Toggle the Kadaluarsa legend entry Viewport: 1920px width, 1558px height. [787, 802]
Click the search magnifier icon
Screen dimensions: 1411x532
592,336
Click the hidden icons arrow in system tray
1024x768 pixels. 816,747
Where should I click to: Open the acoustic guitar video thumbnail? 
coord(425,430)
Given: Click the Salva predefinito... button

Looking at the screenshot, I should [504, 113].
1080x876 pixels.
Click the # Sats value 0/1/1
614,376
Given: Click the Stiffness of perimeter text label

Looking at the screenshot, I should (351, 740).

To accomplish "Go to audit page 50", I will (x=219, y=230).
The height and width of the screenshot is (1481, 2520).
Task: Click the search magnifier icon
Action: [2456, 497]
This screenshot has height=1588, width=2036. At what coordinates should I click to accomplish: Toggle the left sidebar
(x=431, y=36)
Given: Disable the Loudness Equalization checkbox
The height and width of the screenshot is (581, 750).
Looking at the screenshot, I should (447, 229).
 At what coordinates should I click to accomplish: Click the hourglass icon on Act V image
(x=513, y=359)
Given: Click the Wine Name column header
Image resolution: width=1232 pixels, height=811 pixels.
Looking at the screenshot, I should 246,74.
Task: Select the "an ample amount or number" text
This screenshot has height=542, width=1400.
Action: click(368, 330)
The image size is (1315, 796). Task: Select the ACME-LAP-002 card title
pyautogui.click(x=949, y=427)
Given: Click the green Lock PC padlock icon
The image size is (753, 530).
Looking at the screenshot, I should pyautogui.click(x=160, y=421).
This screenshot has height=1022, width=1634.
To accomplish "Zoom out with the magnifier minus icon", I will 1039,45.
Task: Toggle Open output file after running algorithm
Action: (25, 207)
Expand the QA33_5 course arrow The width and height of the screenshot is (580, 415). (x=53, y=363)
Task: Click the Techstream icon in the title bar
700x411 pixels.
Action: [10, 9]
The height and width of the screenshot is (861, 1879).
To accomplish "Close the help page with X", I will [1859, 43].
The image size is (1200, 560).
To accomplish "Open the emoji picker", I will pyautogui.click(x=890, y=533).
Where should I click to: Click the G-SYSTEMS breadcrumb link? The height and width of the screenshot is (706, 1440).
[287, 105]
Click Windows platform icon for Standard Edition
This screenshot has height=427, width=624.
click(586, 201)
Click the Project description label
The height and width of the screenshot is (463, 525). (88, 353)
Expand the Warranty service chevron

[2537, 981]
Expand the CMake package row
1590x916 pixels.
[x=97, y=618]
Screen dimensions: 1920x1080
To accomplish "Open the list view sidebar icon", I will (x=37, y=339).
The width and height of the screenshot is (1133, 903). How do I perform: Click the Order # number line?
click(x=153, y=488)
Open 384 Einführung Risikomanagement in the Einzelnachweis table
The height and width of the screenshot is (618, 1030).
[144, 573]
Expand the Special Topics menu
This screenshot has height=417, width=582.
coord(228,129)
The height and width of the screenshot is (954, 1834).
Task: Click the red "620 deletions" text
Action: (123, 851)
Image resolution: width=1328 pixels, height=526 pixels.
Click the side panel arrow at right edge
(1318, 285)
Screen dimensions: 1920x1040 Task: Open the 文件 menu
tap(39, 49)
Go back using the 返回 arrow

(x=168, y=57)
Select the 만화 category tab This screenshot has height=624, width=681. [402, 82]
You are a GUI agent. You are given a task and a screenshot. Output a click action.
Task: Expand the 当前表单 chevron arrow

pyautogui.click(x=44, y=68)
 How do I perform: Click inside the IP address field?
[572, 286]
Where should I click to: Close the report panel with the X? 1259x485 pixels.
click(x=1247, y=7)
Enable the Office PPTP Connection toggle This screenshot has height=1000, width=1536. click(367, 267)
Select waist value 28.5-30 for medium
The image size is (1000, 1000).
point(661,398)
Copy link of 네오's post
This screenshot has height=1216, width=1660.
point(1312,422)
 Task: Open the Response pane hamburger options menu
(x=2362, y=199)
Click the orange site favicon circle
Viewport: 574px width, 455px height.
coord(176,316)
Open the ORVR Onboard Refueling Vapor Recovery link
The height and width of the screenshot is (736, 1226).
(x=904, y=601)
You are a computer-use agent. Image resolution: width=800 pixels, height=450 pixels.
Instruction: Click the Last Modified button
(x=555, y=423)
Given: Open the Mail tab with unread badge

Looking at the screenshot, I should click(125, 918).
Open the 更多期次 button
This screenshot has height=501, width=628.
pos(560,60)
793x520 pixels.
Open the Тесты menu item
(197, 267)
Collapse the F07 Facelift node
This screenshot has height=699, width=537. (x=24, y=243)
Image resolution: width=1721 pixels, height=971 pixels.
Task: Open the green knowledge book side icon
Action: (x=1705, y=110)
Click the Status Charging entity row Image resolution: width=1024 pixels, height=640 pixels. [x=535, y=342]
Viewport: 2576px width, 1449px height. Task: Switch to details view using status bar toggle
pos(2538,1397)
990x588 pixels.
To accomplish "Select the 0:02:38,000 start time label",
● ● ● ● ●
**Exercise brief:** Reproduce the records word for word, starting at the first line and ending after the line that contains "will pyautogui.click(x=890, y=533).".

**Task output:**
Toggle the Kadaluarsa legend entry Viewport: 1920px width, 1558px height. [787, 802]
Click the search magnifier icon
Screen dimensions: 1411x532
592,336
Click the hidden icons arrow in system tray
1024x768 pixels. 816,747
Where should I click to: Open the acoustic guitar video thumbnail? 
coord(425,430)
Given: Click the Salva predefinito... button

Looking at the screenshot, I should [504, 113].
1080x876 pixels.
Click the # Sats value 0/1/1
614,376
Given: Click the Stiffness of perimeter text label

Looking at the screenshot, I should (351, 740).

To accomplish "Go to audit page 50", I will (x=219, y=230).
The height and width of the screenshot is (1481, 2520).
Task: Click the search magnifier icon
Action: [2456, 497]
This screenshot has height=1588, width=2036. At what coordinates should I click to accomplish: Toggle the left sidebar
(x=431, y=36)
Given: Disable the Loudness Equalization checkbox
The height and width of the screenshot is (581, 750).
Looking at the screenshot, I should (447, 229).
 At what coordinates should I click to accomplish: Click the hourglass icon on Act V image
(x=513, y=359)
Given: Click the Wine Name column header
Image resolution: width=1232 pixels, height=811 pixels.
Looking at the screenshot, I should 246,74.
Task: Select the "an ample amount or number" text
This screenshot has height=542, width=1400.
Action: click(368, 330)
The image size is (1315, 796). Task: Select the ACME-LAP-002 card title
pyautogui.click(x=949, y=427)
Given: Click the green Lock PC padlock icon
The image size is (753, 530).
Looking at the screenshot, I should pyautogui.click(x=160, y=421).
This screenshot has height=1022, width=1634.
To accomplish "Zoom out with the magnifier minus icon", I will 1039,45.
Task: Toggle Open output file after running algorithm
Action: (25, 207)
Expand the QA33_5 course arrow The width and height of the screenshot is (580, 415). (x=53, y=363)
Task: Click the Techstream icon in the title bar
700x411 pixels.
Action: [10, 9]
The height and width of the screenshot is (861, 1879).
To accomplish "Close the help page with X", I will [1859, 43].
The image size is (1200, 560).
To accomplish "Open the emoji picker", I will pyautogui.click(x=890, y=533).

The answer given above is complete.